> Records from a pointing dataset
- - - -
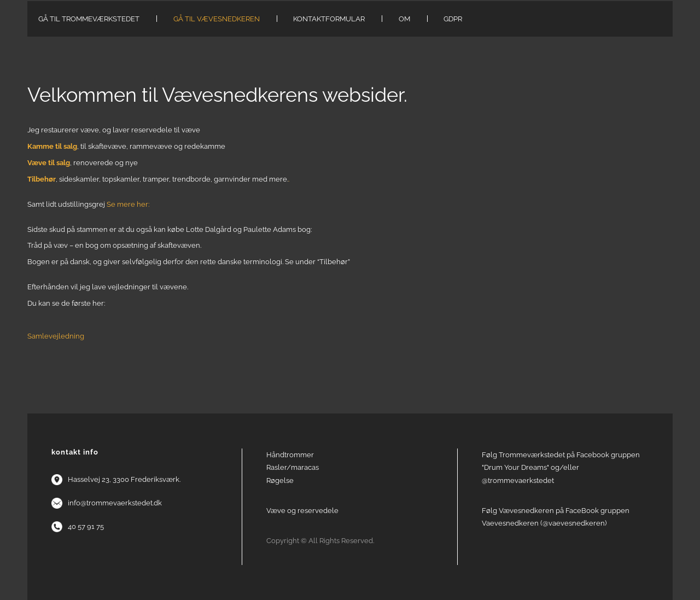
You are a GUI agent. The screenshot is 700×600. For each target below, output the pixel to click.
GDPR (453, 19)
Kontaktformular (329, 19)
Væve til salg (49, 162)
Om (404, 19)
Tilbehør (42, 179)
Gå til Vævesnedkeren (217, 19)
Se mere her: (128, 204)
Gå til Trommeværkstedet (89, 19)
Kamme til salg (52, 146)
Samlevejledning (56, 336)
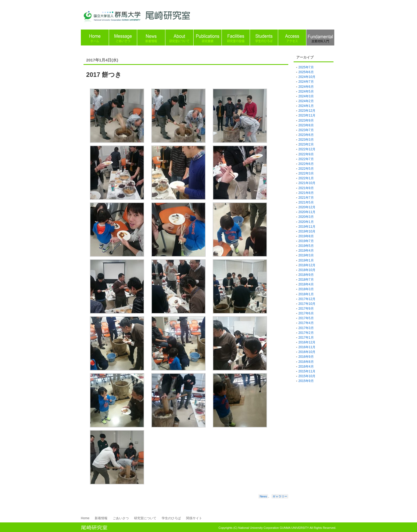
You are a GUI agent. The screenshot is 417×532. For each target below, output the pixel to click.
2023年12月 (307, 111)
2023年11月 (307, 115)
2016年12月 (307, 342)
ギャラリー (280, 496)
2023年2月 (306, 144)
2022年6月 (306, 164)
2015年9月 (306, 381)
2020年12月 (307, 207)
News (263, 496)
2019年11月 (307, 227)
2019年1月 (306, 260)
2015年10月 (307, 376)
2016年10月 (307, 352)
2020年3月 (306, 217)
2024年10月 (307, 77)
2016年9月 (306, 357)
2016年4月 (306, 367)
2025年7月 (306, 67)
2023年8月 (306, 125)
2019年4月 (306, 251)
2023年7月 (306, 130)
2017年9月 (306, 309)
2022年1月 (306, 178)
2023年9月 (306, 120)
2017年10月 (307, 304)
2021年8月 (306, 193)
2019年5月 (306, 246)
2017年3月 (306, 328)
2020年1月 (306, 222)
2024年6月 (306, 87)
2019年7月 (306, 241)
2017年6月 (306, 313)
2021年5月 (306, 202)
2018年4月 (306, 284)
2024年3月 (306, 96)
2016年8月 (306, 362)
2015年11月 (307, 371)
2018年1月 (306, 294)
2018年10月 (307, 270)
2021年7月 (306, 198)
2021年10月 (307, 183)
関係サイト (194, 518)
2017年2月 (306, 333)
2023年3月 (306, 140)
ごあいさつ (121, 518)
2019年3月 (306, 255)
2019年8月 (306, 236)
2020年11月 (307, 212)
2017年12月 (307, 299)
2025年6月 (306, 72)
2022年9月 (306, 154)
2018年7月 (306, 280)
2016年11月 (307, 347)
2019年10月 (307, 231)
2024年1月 (306, 106)
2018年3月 (306, 289)
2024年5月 (306, 92)
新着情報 (101, 518)
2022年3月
- - - -
> Instructions for the task
Render the lines of the items from the line with "Om (404, 19)" to the line with "ギャラリー (280, 496)", inclusive, as a JSON list of strings with one string per line and blank lines omitted. Leave the pictures out of the list.

> Output of the exercise
[
  "Om (404, 19)",
  "Tilbehør (42, 179)",
  "Gå til Vævesnedkeren (217, 19)",
  "Se mere her: (128, 204)",
  "Gå til Trommeværkstedet (89, 19)",
  "Kamme til salg (52, 146)",
  "Samlevejledning (56, 336)",
  "You are a GUI agent. The screenshot is 417×532. For each target below, output the pixel to click.",
  "2023年12月 (307, 111)",
  "2023年11月 (307, 115)",
  "2016年12月 (307, 342)",
  "ギャラリー (280, 496)"
]